*Requirement*: Only the lines from the first line of the records through the line containing "Task: Click the second" belong in the answer. Copy them exactly.

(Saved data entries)
□ □ □
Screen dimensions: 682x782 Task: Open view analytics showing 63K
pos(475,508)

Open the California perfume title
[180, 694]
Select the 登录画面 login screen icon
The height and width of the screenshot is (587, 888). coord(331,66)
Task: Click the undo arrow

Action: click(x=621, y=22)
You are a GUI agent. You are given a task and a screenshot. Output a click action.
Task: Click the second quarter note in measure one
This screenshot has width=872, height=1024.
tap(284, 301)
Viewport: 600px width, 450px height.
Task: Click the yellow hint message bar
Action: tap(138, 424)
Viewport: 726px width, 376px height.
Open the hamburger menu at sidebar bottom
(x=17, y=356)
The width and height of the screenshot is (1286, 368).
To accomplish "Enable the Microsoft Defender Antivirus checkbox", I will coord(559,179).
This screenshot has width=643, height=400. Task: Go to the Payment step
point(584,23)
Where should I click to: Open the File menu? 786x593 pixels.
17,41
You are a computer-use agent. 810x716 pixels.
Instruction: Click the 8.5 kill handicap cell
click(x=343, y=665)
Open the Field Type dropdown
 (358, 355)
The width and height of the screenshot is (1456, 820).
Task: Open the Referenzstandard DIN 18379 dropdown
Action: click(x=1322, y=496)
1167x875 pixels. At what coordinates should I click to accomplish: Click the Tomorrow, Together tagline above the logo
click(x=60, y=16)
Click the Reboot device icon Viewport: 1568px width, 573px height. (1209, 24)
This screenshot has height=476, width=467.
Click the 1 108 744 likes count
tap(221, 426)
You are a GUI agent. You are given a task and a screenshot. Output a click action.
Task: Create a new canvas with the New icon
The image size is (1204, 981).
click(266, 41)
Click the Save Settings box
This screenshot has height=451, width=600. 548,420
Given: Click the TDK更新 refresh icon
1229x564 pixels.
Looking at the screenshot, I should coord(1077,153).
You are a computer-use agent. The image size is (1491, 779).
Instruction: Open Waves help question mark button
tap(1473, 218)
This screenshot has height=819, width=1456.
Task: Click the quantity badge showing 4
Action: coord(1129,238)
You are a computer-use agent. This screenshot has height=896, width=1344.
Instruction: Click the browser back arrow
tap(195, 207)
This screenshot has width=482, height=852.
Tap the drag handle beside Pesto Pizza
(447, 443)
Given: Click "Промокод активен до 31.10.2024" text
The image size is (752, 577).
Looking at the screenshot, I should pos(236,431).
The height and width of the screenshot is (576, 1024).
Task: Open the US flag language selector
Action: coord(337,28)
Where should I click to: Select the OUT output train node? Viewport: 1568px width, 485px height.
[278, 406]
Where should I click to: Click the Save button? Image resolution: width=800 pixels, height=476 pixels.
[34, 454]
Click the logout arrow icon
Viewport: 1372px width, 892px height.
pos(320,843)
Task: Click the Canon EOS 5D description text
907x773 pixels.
□ □ □
*Response for this exercise*:
Screen dimensions: 682x782 Task: Open view analytics showing 63K
pos(475,508)

Open the California perfume title
[180, 694]
Select the 登录画面 login screen icon
The height and width of the screenshot is (587, 888). coord(331,66)
Task: Click the undo arrow

Action: click(x=621, y=22)
You are a GUI agent. You are given a task and a screenshot. Output a click action.
Task: Click the second quarter note in measure one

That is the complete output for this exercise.